Data extracts:
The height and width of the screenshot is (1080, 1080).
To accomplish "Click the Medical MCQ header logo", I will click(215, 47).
* * *
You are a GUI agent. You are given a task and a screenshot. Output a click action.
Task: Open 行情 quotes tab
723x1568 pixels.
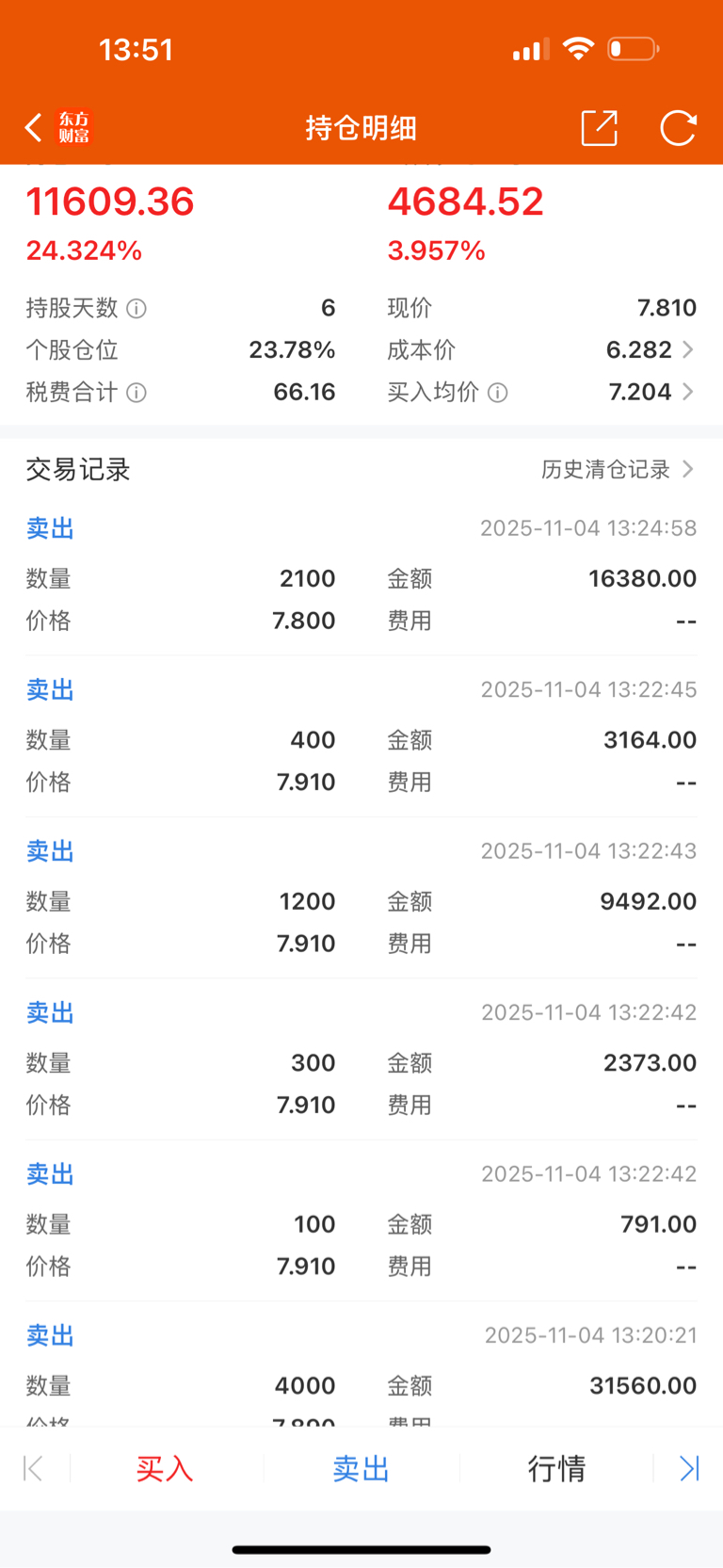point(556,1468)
* * *
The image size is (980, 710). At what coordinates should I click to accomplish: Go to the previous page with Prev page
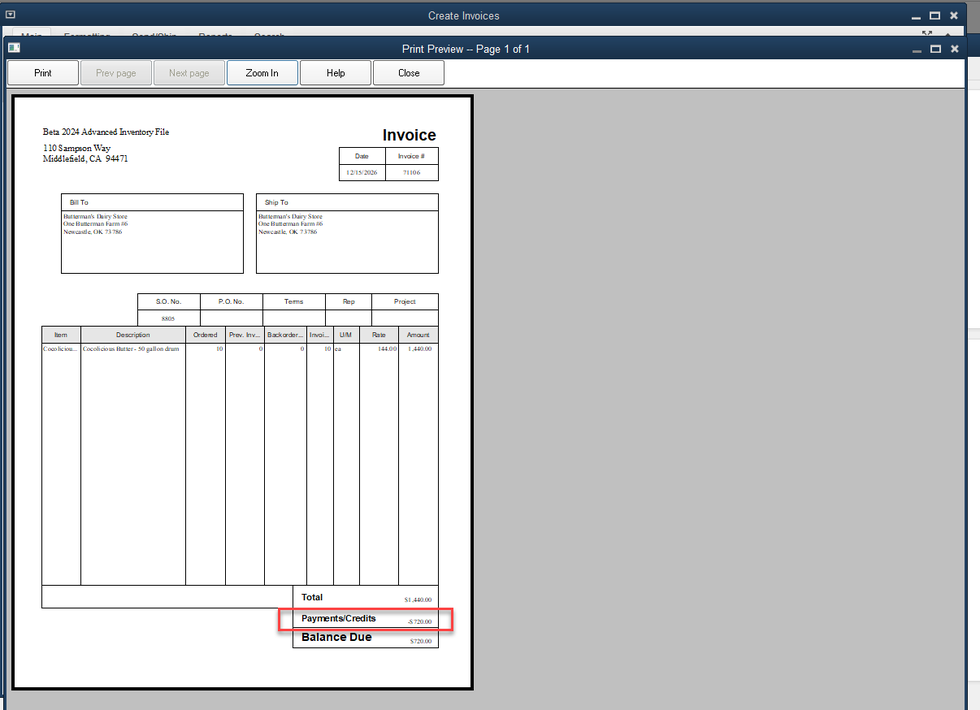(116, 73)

What this task involves:
Work out how many lines of the listing contain the string "screenshot". Please reply with the number only.

Solved exercise:
2